Shortly thereafter, I consulted Ted Patterson’s comprehensive Football in Baltimore: History and Memorabilia when writing a brief history of the 94-year-old football rivalry between Calvert Hall College High School and Loyola High School. Their annual Turkey Bowl embodies another of the city’s rich football traditions.
After being enthralled by the Ravens Super Bowl season in 2012, I set out to write a book in the tradition of Gildea and Olesker about another defining moment: our unexpected and electrifying Super Bowl run and its relationship to the city’s football history. With our second Super Bowl trophy, courtesy of the purple and black, we have now reached the moment when we can put the last few spades of dirt over the painful baggage of losing the Colts in 1984.
“That last season was incredible,” said retired sportscaster and Colt announcer Vince Bagli. “The enthusiasm for the Ravens matches what we had for the Colts.”
Soon after returning from the Super Bowl, I started putting together a proposal for a book that went deeper into the games than the game stories I was writing for Baltimore Brew. I wanted to tell my own football history within the context of a magical season. The book, Never Easy, Never Pretty: A Fan, A City, A Championship Season, was published by the Temple University Press on August 23.
One day last spring, on Lovegrove Street, which runs behind Johns Hopkins University Press, I ran into my colleague, senior books editor Bob Brugger—the person responsible for the Press’ regional list, which includes the Baltimore football books. Bob immediately focused on updating Patterson’s Football in Baltimore.
“Start writing,” he said. “Start writing now, I’ll handle the rest.”
It reminded me of H.L. Mencken’s legendary tale about his first job at the Sun. He went there looking for work and a fire broke out somewhere in the city.
“Go!” the editor yelled at him. “Go now. Just go!”
Published in 1999, Football in Baltimore included only three years of Baltimore Ravens’ history. It didn’t cover the first Ravens’ Super Bowl run in 2000 or last year’s title. I wrote about thirteen years of Ravens history in two chapters and selected new photos to tell their story. The story begins with Joe Flacco dropping back to pass against the Denver Broncos with 40 seconds left in the game, then works its way back to the 2000 season. “A Ravens Renaissance,” the first chapter, ends in 2007 with the Brian Billick era. “The Second Coming” begins with the 2008 season—the first one for head coach John Harbaugh, Joe Flacco, and Ray Rice.
I also provided an update on the Maryland and Navy football programs, the great high school rivalries of City vs. Poly and Calvert Hall vs. Loyola, and the emergence of Gilman as an area power. Ted Patterson included new photos of memorabilia shot by Edwin Remsburg.
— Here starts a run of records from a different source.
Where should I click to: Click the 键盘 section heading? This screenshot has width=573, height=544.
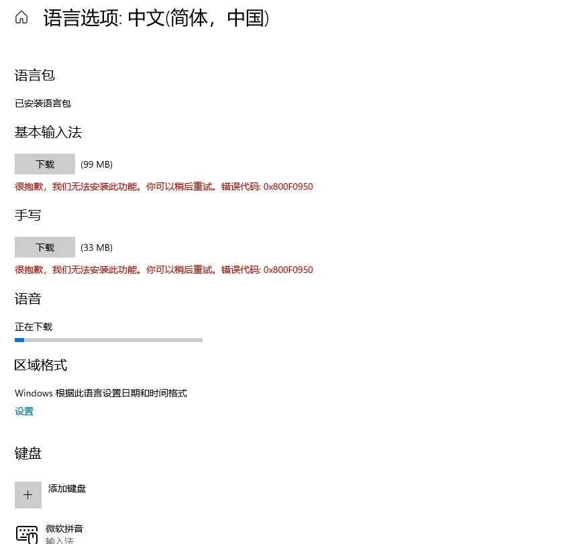click(x=28, y=453)
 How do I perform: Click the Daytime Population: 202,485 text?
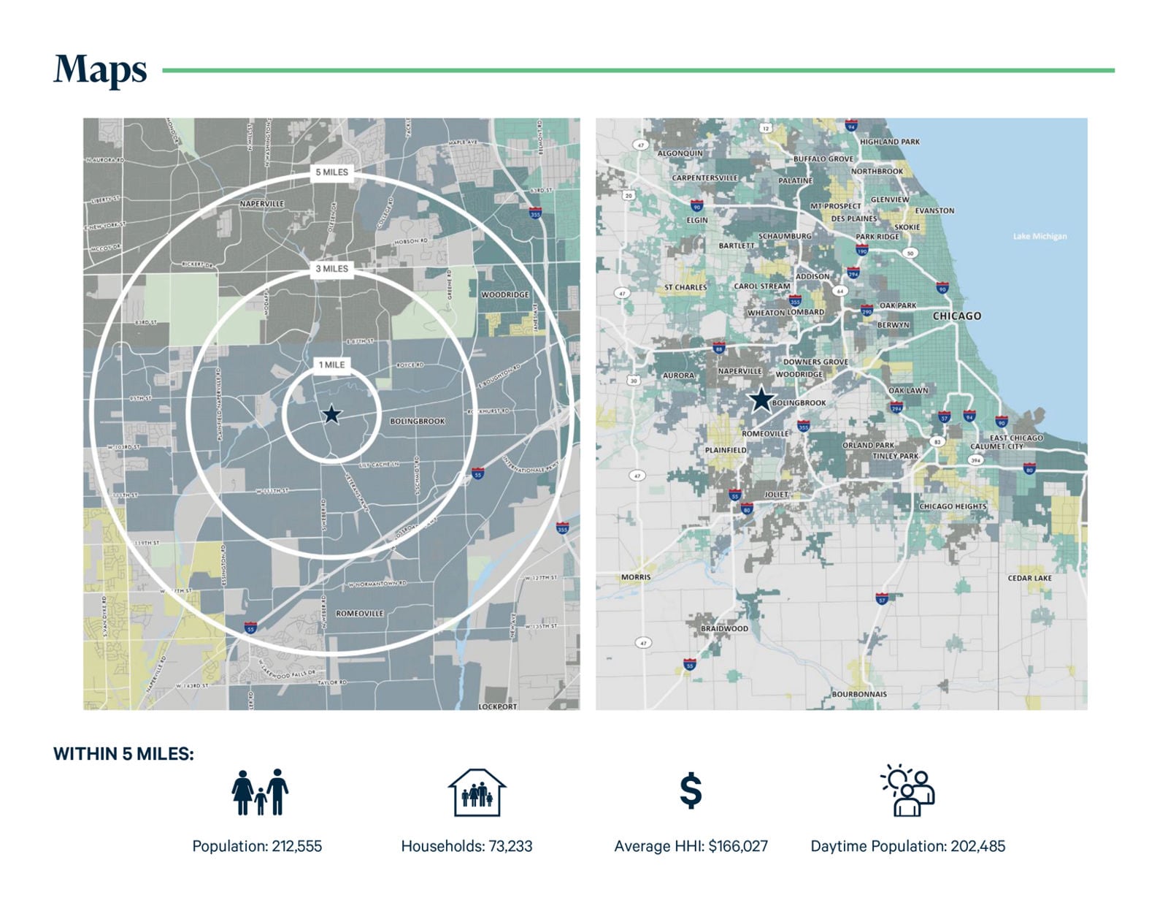point(907,846)
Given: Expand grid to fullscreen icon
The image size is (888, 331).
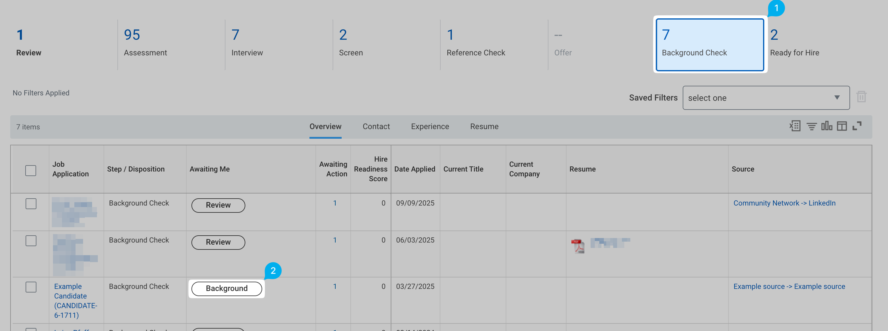Looking at the screenshot, I should [x=857, y=126].
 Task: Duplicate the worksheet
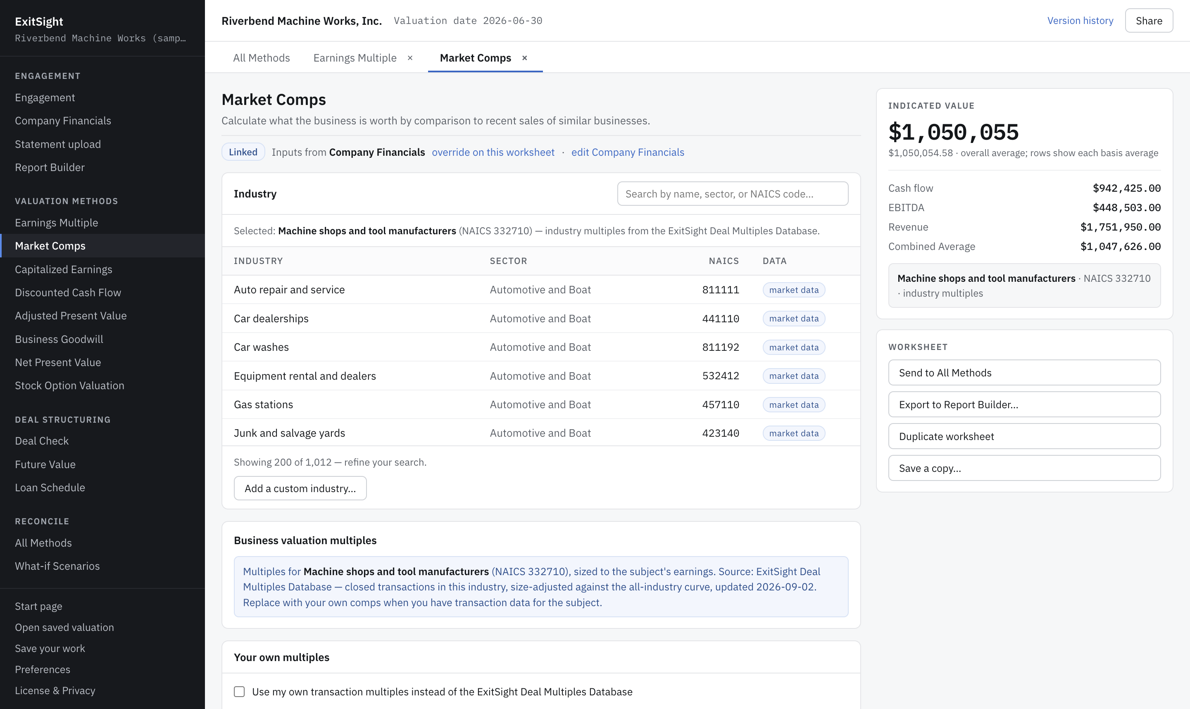tap(1024, 436)
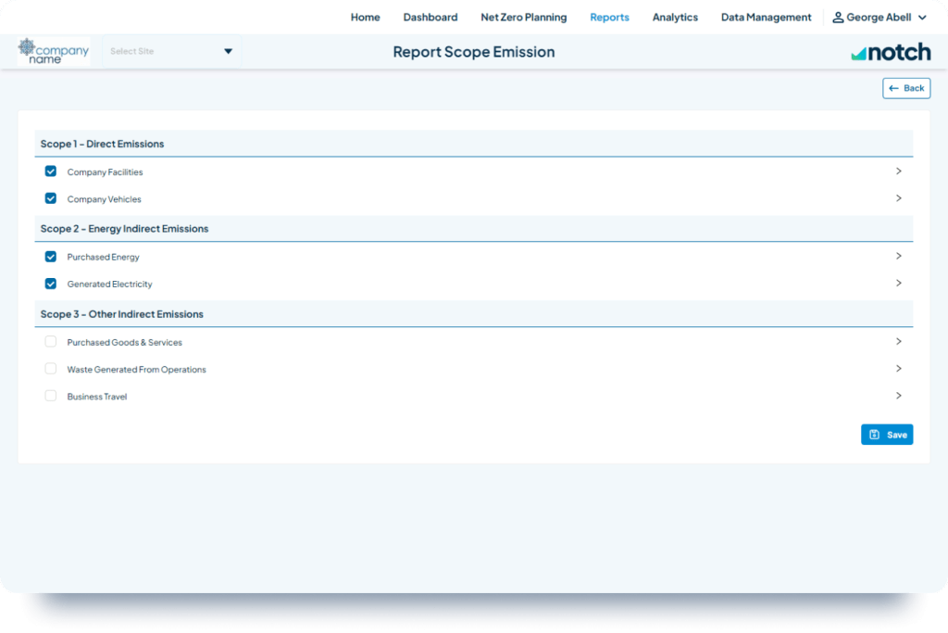Open the Data Management menu
The width and height of the screenshot is (948, 633).
point(766,18)
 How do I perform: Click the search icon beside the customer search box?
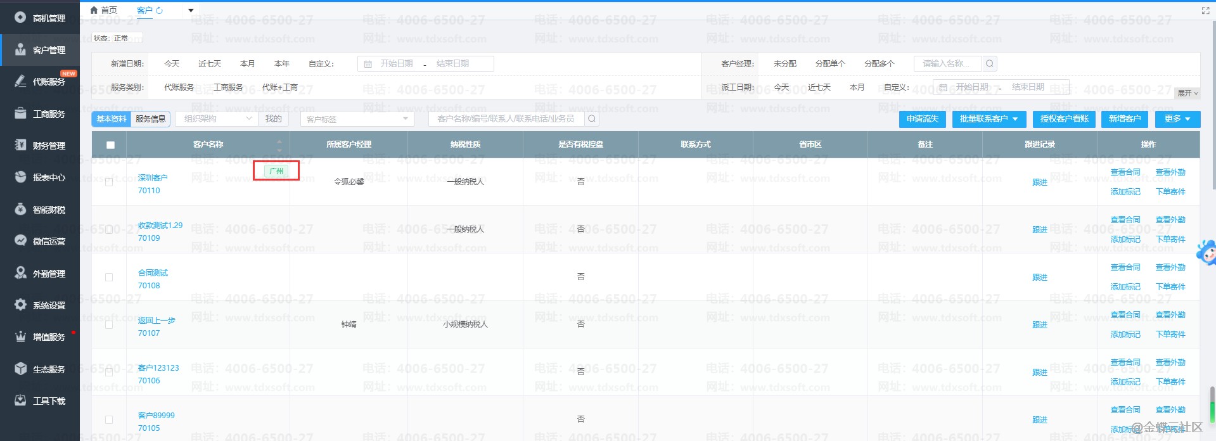pos(591,118)
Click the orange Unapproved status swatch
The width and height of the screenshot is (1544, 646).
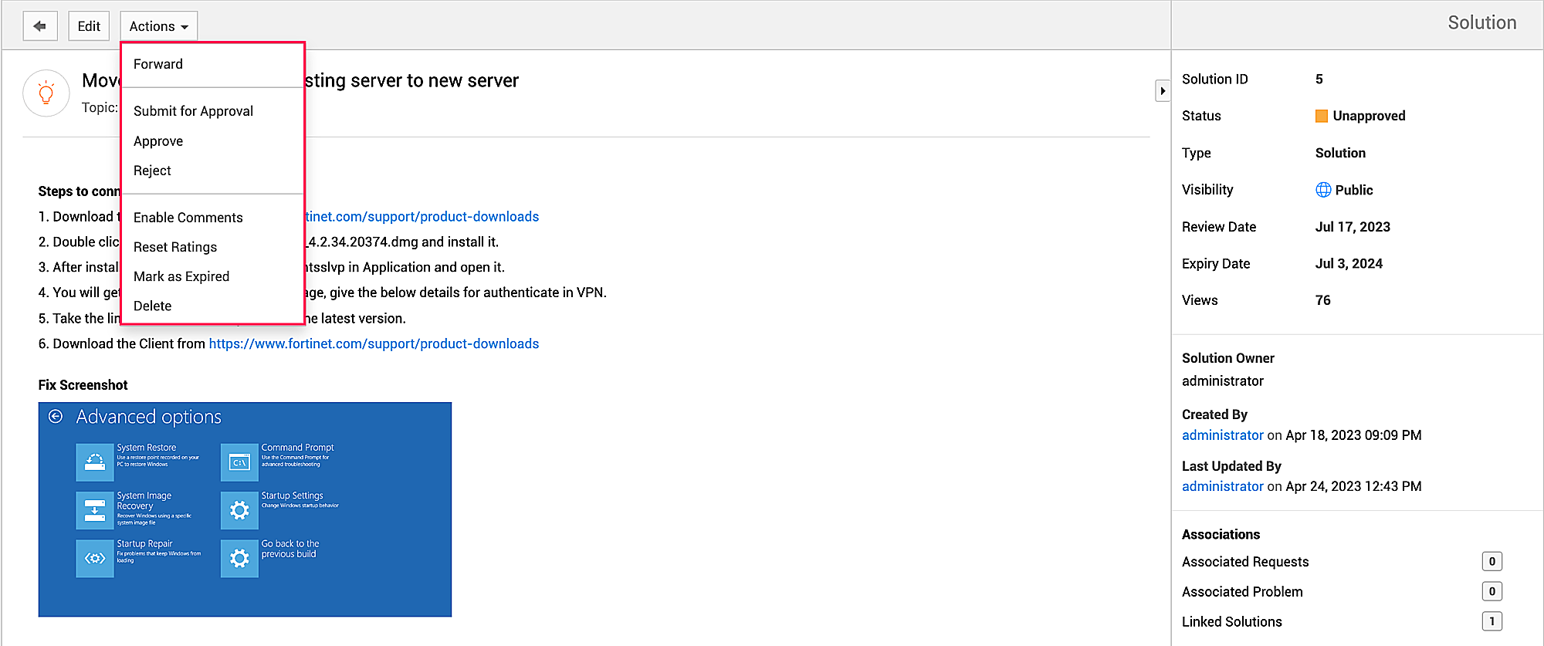(x=1322, y=116)
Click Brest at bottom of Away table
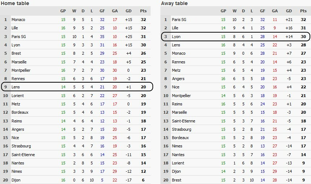The image size is (311, 184). [x=177, y=180]
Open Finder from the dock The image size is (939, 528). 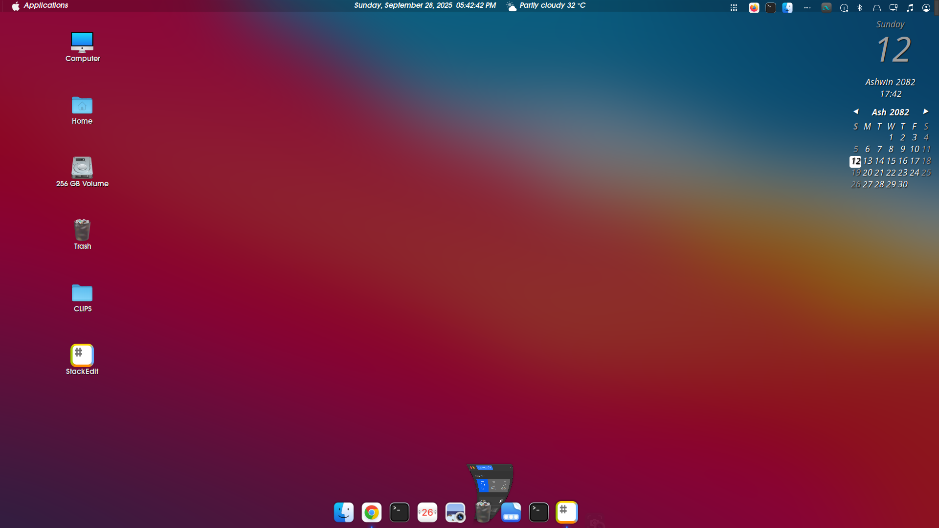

Football in Baltimore is a must-read for any Baltimore football fan. This beautiful book— with an updated cover, as well as new artwork, photos, and contents—landed on my desk yesterday. The book, which represents a triumphant feat of publishing prowess on an accelerated schedule, reflects the dedication and publishing expertise of my colleagues at the Johns Hopkins University Press and the passion of a city devoted to football teams.
I am deeply grateful and honored to join my heroes William Gildea and Michael Olesker in representing the Press as an author this weekend at the Baltimore Book Festival.